RECORD EXCERPTS ::

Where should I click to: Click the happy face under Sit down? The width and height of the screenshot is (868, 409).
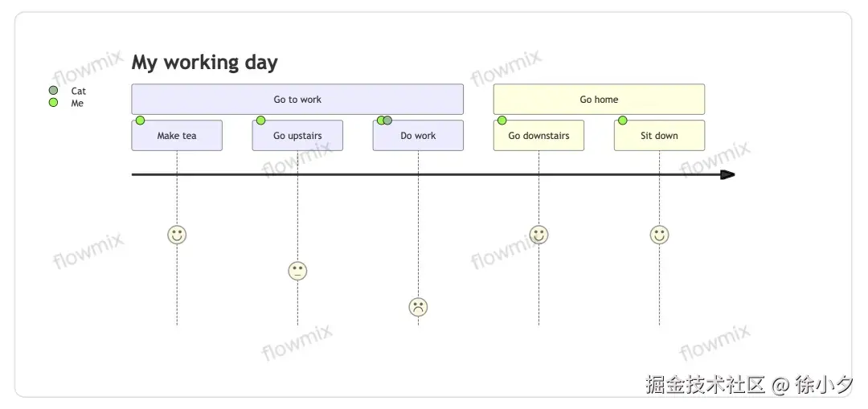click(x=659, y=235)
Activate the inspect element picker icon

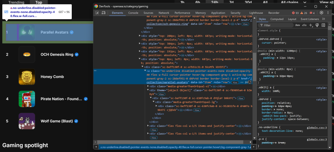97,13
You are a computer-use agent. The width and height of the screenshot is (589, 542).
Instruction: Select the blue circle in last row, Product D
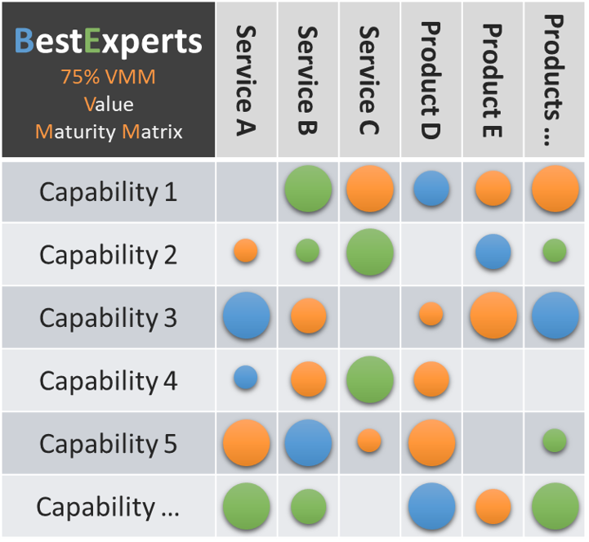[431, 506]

...

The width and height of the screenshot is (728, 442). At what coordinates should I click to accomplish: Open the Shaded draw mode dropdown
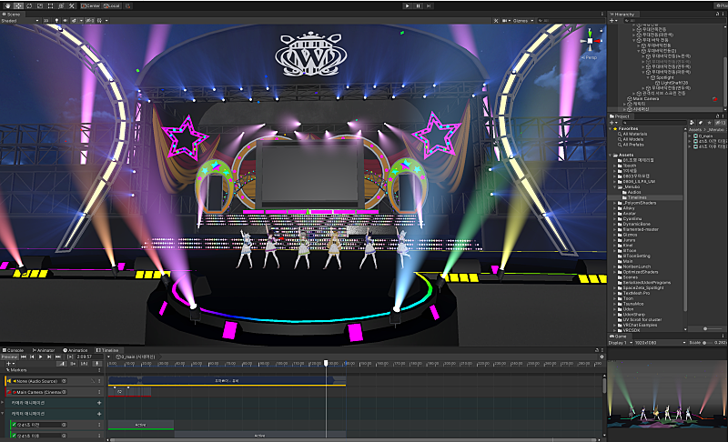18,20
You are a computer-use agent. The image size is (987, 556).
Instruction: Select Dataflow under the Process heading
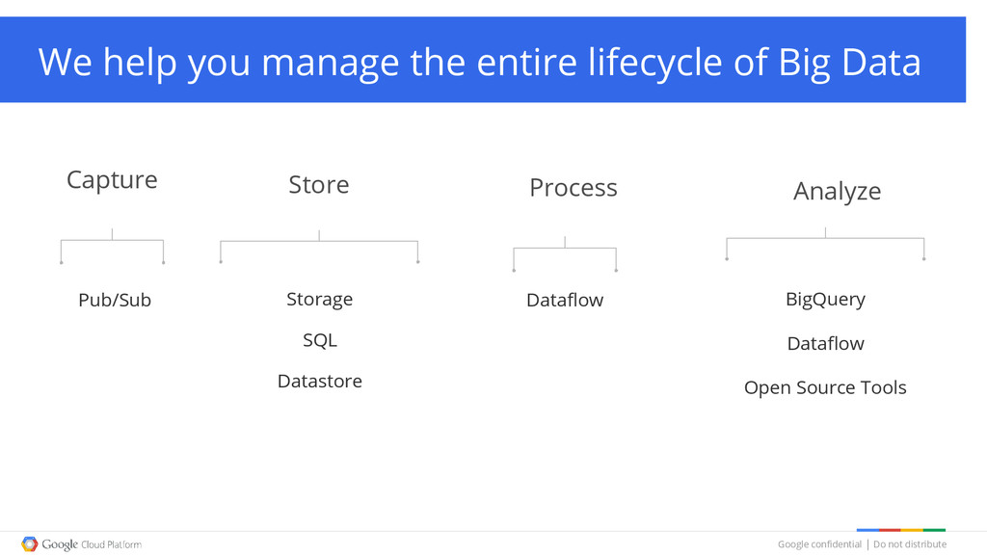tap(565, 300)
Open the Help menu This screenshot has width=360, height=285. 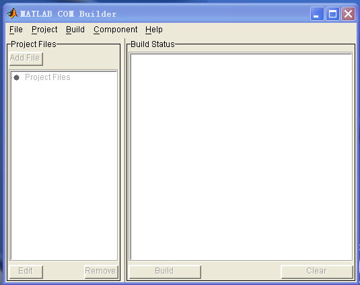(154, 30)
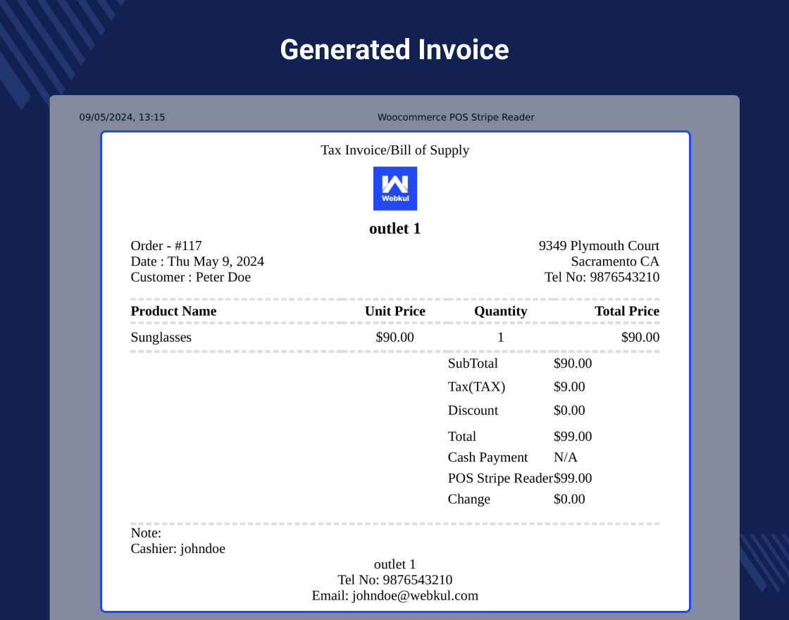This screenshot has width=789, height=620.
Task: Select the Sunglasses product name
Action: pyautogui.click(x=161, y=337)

TASK ::
Among the lines of the preceding data, which ones hold the word "computer"? List them.

RESULT ::
You are a computer-use agent. The width and height of the screenshot is (589, 542).
You are a computer-use agent. The image size is (987, 556).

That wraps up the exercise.